Large igneous provinces and Earth's carbon cycle: Lessons from the Late Triassic and rapidly emplaced Central Atlantic Magmatic Province

Using stable carbon isotopes of soil carbonates, I demonstrate that the eruption of the Central Atlantic Magmatic Province (CAMP) resulted in a transient perturbation of atmospheric pCO2 in the Late Triassic. I show evidence of a discrete pCO2 pulse (roughly a doubling) immediately after the first CAMP flow-unit preserved in the Newark rift basin, followed by a ∼200 kyr falloff toward pre-eruptive concentrations, a pattern repeated above the second and third flow-units. Observations from the Hartford basin indicate that pCO2 had fallen to concentrations well below background by 400 kyr after the final eruptions in the earliest Jurassic. I use a simple geochemical model to demonstrate that this decrease below pre-eruptive background is most easily accomplished by the extrusion of ∼1.12 x 107 km2 of basalt into the equatorial humid belt, which effectively amplified the increase in global continental weathering rate by perhaps as much as 50%. These results indicate that LIPs can be overall net sinks for CO2. A test of the Late Triassic equilibrium state from a 33-My record of pCO2 broadly shows a ∼3-fold decrease from the Carnian through the Rhaetian.
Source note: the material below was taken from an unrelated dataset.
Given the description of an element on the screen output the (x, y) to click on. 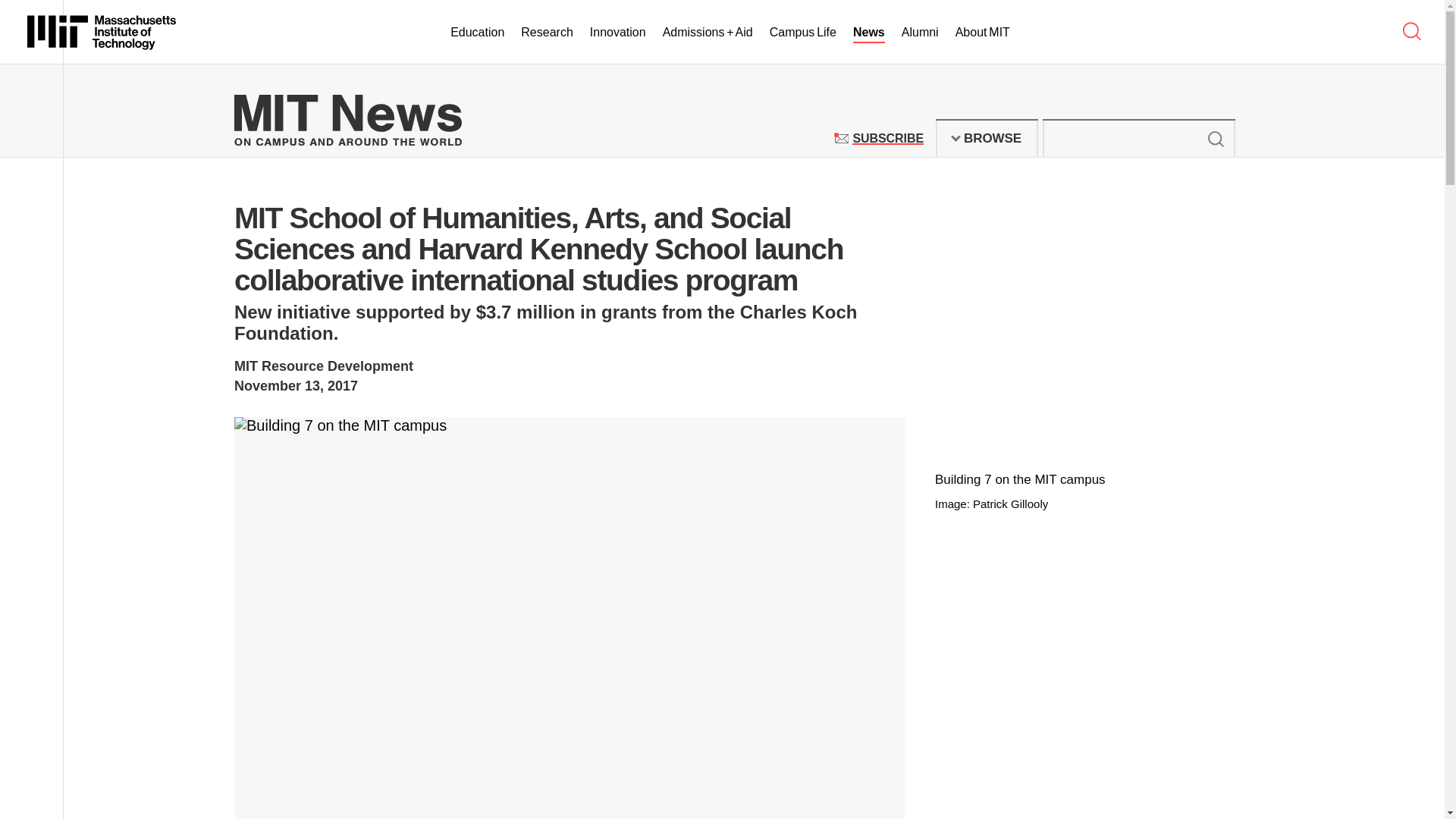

This pCO2 decrease is most consistent with the hypothesis that a Late-Triassic increase in continental area within the tropical humid belt, as a result of the slow northward migration of the Pangean Supercontinent, lead to increased rates of continental weathering and CO 2 consumption. A significant implication of this finding is that changes in degassing rate from variable ocean crust production are not driving the long-term decrease in pCO2 because crustal production rates show little variability through the Late Triassic. Together, the results of this work lay the foundation for a revision of our understanding regarding the driving mechanisms behind Earth’s long-term carbon cycle toward a greater emphasis on weathering processes.